Test driven development for AI

From: aidotengineer

In the realm of AI solutions, from simple applications to advanced agentic workflows, a key differentiator for companies successfully deploying reliable AI in production has been the adoption of a test-driven development (TDD) approach [00:00:10] [00:00:18]. This methodology enables the creation of stronger and more reliable systems for production [00:00:22].

Evolution of AI Development

Around 2023, many AI wrappers were being built, and questions arose about their defensibility strategy [00:00:44] [00:00:50]. However, the field progressed significantly, as exemplified by Cursor AI, an AI-powered IDE that achieved 100 million ARR in just 12 months [00:00:54] [01:00:59]. This rapid growth was attributed to several factors:

Models improved at coding [00:01:11].
AI adoption skyrocketed [00:01:14].
Coding was an obvious target for AI disruption [00:01:17].
Crucially, new techniques and patterns emerged for orchestrating models to work better with data and effectively in production [00:01:26].

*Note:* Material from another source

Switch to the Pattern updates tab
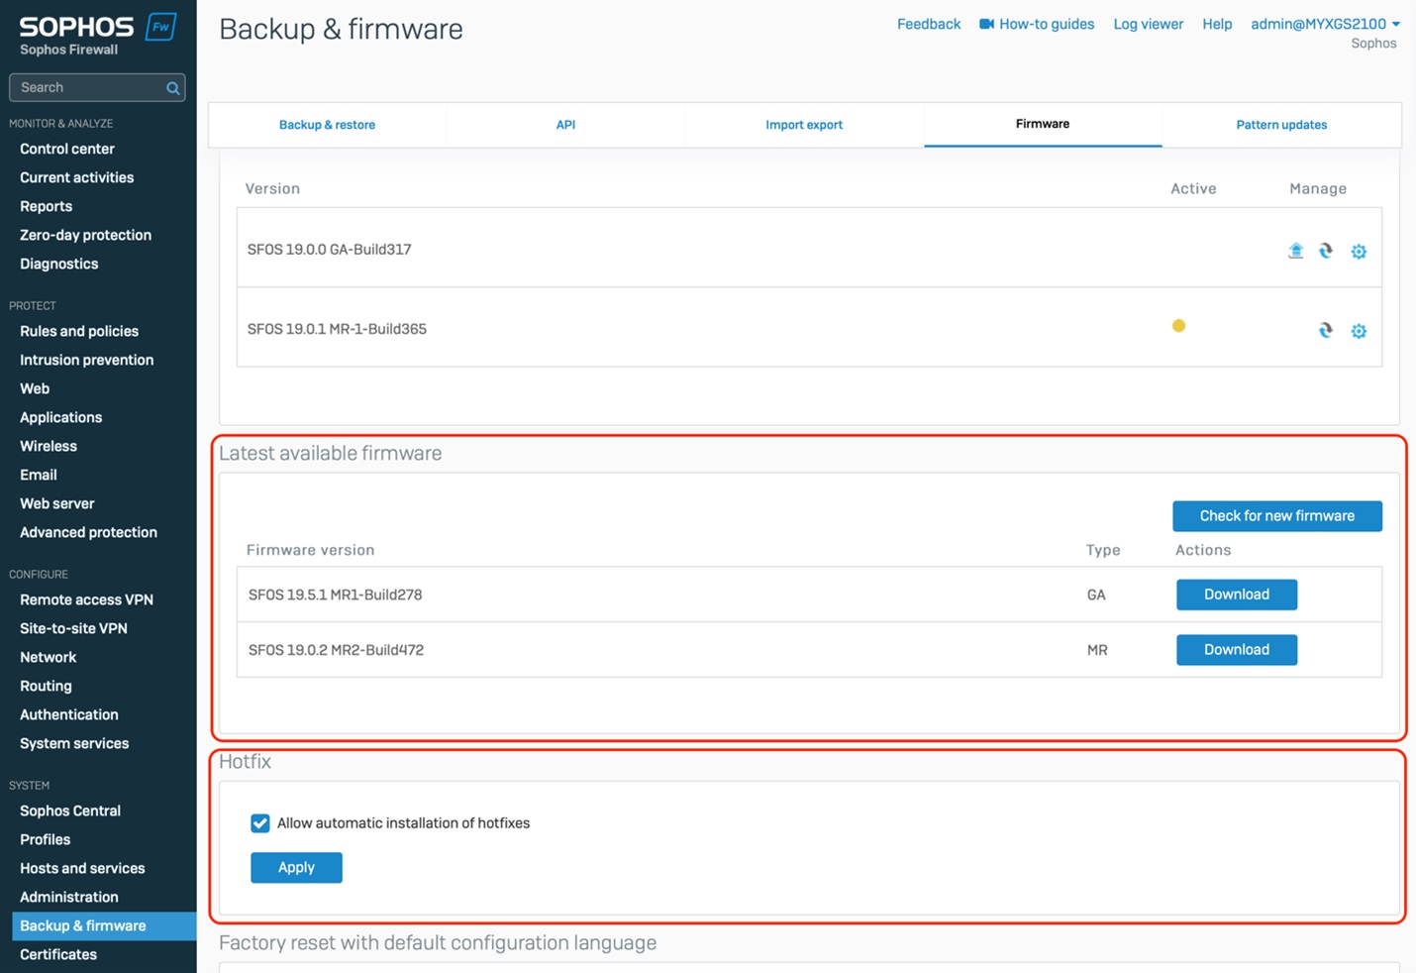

These techniques became vital due to inherent limitations in model performance, such as hallucinations and overfitting [00:01:38]. While model providers have shipped better tooling, significant leaps in model performance, like the jump from GPT-3.5 to GPT-4, have slowed down [00:01:47]. For years, making models bigger and feeding them more data made them smarter, but this approach hit a wall, with improvements slowing down and models reaching limits on existing tasks [00:02:01].

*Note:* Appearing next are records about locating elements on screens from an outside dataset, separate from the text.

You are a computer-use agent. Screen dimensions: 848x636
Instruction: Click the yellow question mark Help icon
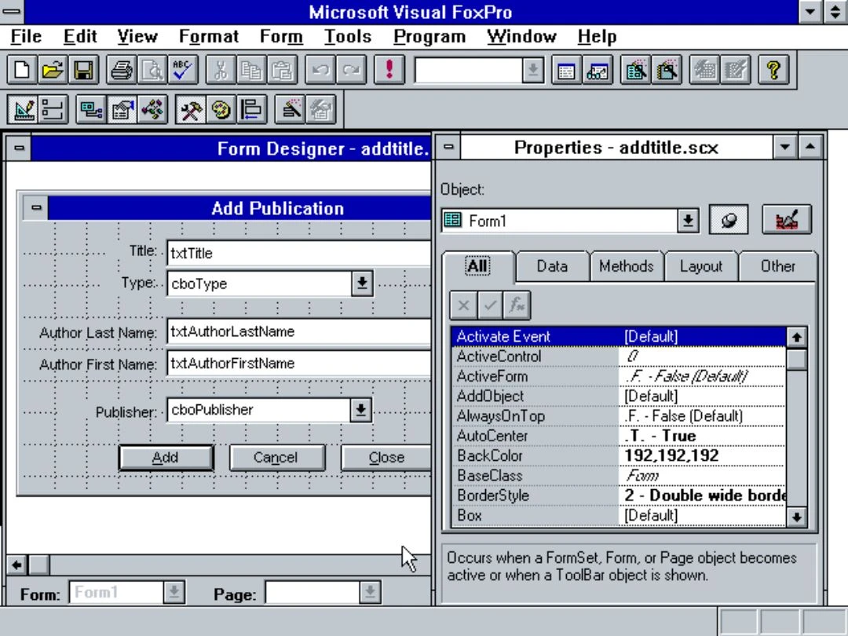pyautogui.click(x=773, y=71)
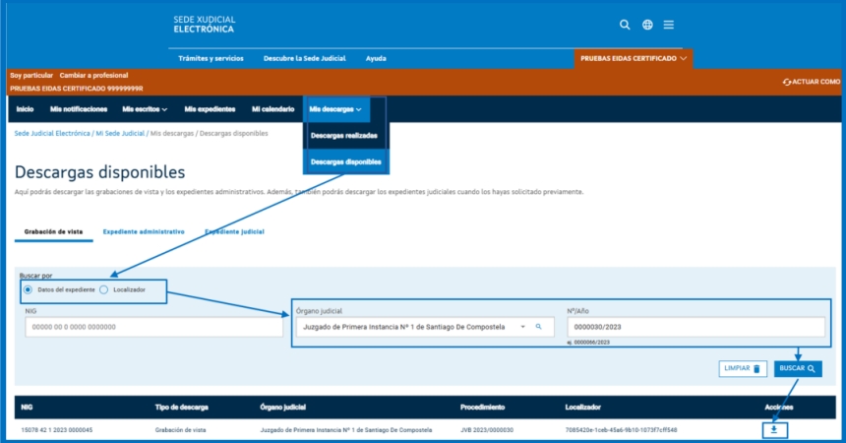Expand the Pruebas EIDAS Certificado user menu
Viewport: 846px width, 443px height.
point(634,58)
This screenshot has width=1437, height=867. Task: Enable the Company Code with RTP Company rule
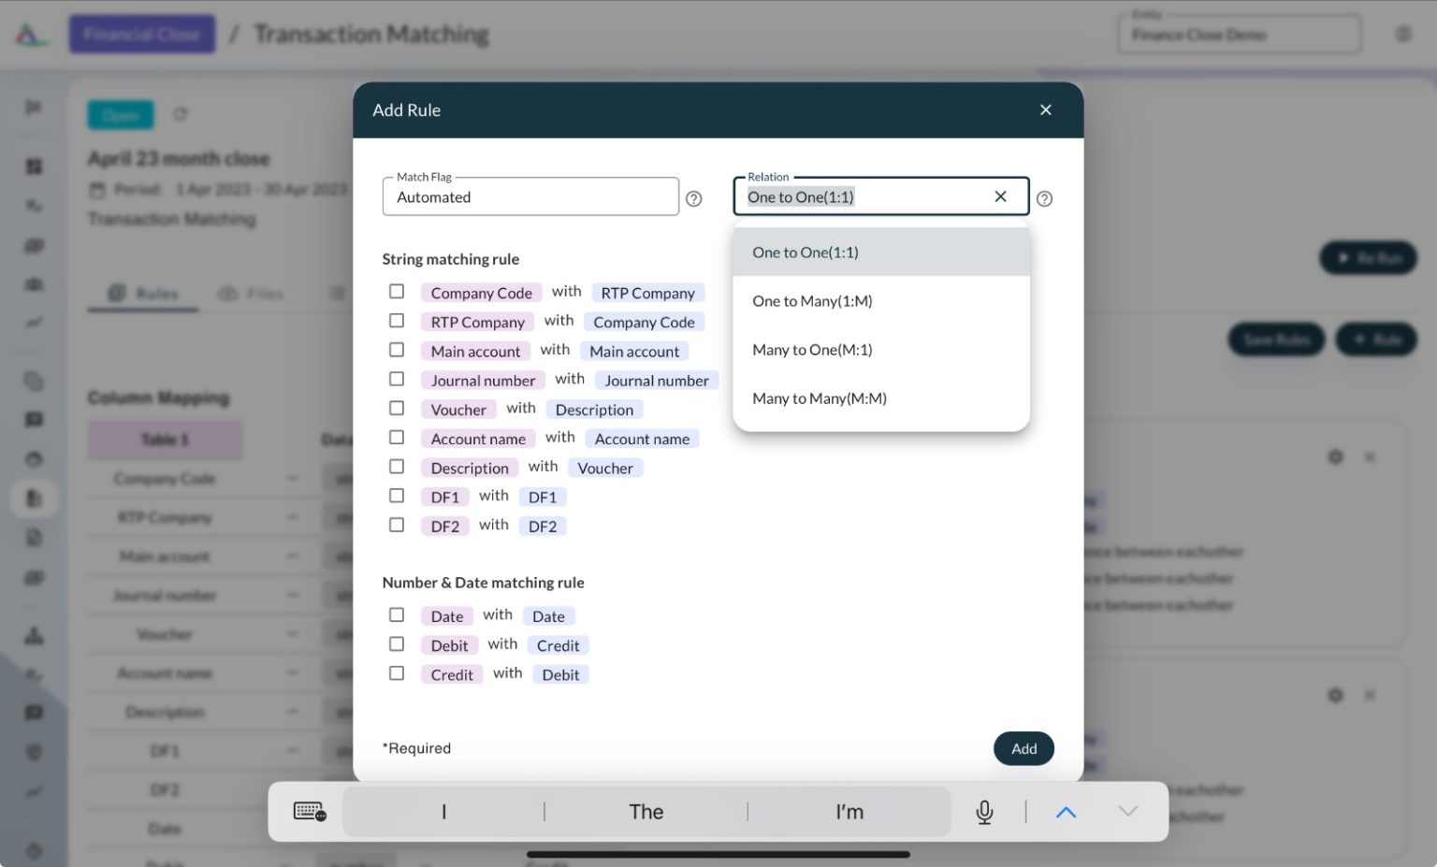(397, 291)
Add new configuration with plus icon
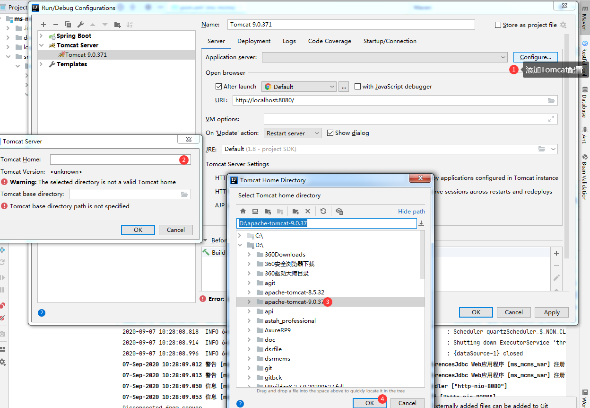Screen dimensions: 590x408 point(43,25)
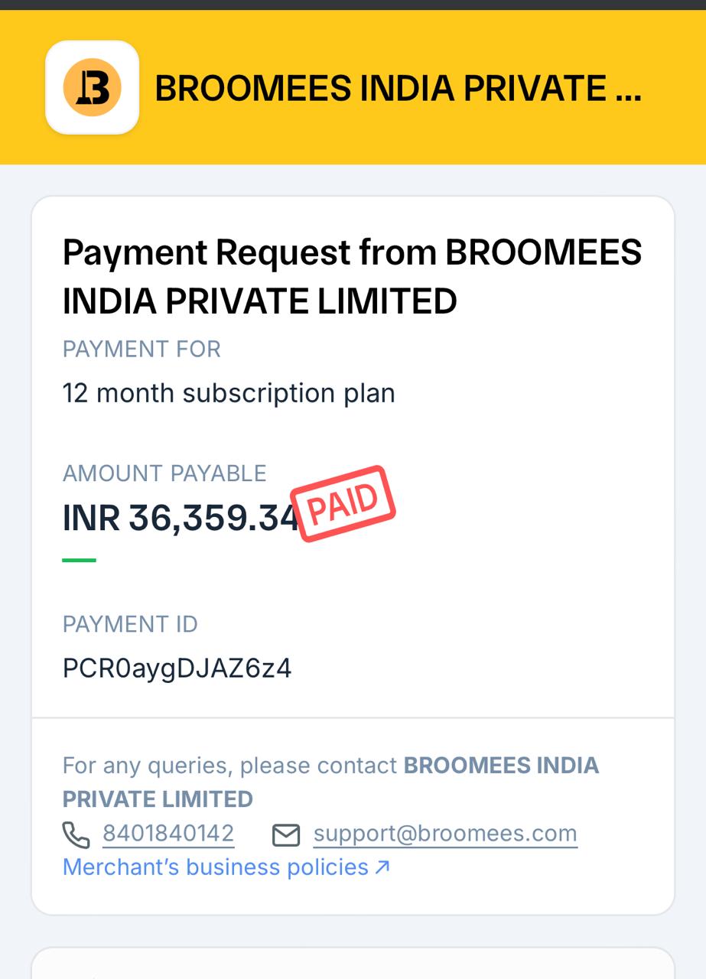
Task: Select the payment ID PCR0aygDJAZ6z4
Action: [x=177, y=668]
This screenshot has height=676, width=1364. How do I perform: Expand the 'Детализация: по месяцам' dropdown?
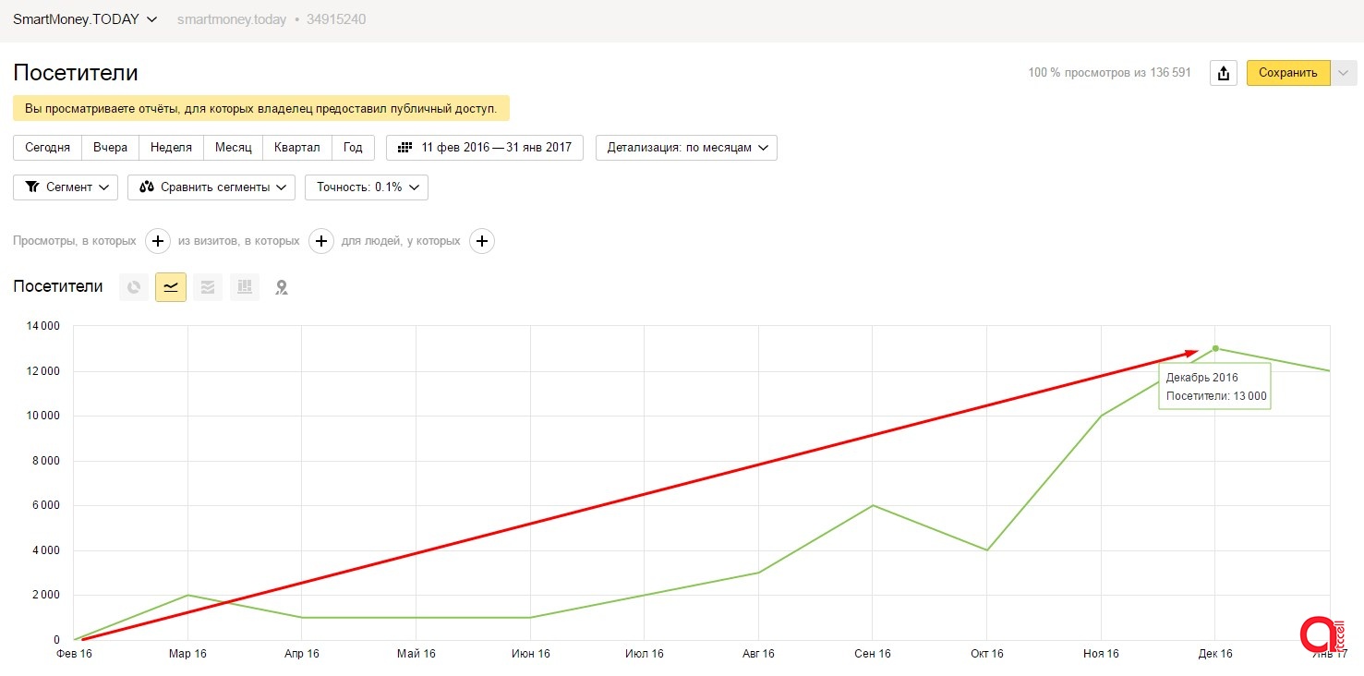click(x=686, y=148)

However, new training methods have emerged, pushing the field forward [00:02:38]. For example, the DeepSeek-R1 model was trained using real reinforcement learning, meaning it learned autonomously without labeled data [00:02:42]. This method is reportedly used by OpenAI for their reasoning models (e.g., O1, O3), which employ Chain of Thought thinking at inference time to enable complex reasoning [00:02:57]. Model providers are also adding more capabilities, such as tool usage, research capabilities, and near-perfect OCR accuracy (e.g., Gemini 2.0 Flash) [00:03:24].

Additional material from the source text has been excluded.